Before installing filters or strainers in systems containing glycol, consult the glycol vendor for proper type.
If the make-up water hardness is greater than 300 ppm as calcium carbonate, the water should be softened or a treatment should be used that contains a polymeric dispersant material which forms a soft sludge instead of allowing the formation of hard scales.
Make-up water iron should be less than 1.0 ppm. Manganese should be less than 0.5 00 ppm (0.05 ppm if the system has significant leakage). If not, an iron/ manganese removal system or a new water source should be used.
Water treatment control addresses four problem areas: corrosion, scale, deposition, and bacteria. For control, a nitrite or molybdate based program is typically used in conjunction with testing and monitoring.
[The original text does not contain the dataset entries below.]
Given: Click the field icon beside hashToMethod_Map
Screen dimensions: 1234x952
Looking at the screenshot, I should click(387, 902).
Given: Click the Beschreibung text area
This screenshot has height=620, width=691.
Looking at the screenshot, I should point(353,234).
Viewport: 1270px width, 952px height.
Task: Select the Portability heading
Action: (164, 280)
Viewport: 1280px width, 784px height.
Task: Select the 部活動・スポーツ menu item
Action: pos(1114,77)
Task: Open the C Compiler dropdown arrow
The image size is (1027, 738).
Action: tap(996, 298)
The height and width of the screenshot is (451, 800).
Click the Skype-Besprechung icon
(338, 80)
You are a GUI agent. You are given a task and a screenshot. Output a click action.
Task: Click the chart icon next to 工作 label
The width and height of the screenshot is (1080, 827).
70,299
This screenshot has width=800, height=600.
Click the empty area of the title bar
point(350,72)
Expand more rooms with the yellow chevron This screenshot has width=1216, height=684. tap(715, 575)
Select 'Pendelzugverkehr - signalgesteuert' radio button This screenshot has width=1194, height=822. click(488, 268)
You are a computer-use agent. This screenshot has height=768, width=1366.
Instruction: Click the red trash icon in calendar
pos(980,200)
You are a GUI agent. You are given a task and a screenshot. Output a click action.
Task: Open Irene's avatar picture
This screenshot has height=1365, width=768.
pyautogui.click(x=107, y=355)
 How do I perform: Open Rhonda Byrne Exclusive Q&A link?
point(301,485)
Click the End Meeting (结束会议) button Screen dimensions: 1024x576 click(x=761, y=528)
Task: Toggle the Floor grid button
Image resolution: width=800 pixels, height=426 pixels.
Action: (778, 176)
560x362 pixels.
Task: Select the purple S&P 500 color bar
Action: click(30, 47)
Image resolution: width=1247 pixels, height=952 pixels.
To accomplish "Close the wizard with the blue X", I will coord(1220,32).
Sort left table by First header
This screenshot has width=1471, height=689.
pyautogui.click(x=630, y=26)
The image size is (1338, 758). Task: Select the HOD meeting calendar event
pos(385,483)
The corrosion control program most commonly used is 600 to 1220 ppm sodium nitrite or 100 to 300 ppm molybdate, at a pH of 9.5 to 10.5. Include a copper corrosion inhibitor such as Tolytriazol (TTA) or Benzotriazole (BZT) since uncontrolled copper corrosion can lead to corrosion of steel.
Note – The addition of glycol, especially automotive antifreeze, does not assure corrosion protection. Refer to the manufacturer’s literature for specific requirements, including concentrations and materials of construction.
Control of bacteria is important because bacteria can break down the nitrites. The level of bacteria should be kept at less than 10,000 CFUs (colony forming units) per ml of water. Follow your supplier’s instructions for bacterial control.
Operate your chemical treatment program within the guidelines set by your water treatment supplier. Monitor results monthly, switching to weekly if problem resolution is necessary.
Valves should not be oversized. Set the control system operating parameters so that hunting does not occur, even at light load conditions such as Fall, Spring, and morning operation. Valves which cycle often or continuously require a preventive maintenance program to replace worn parts.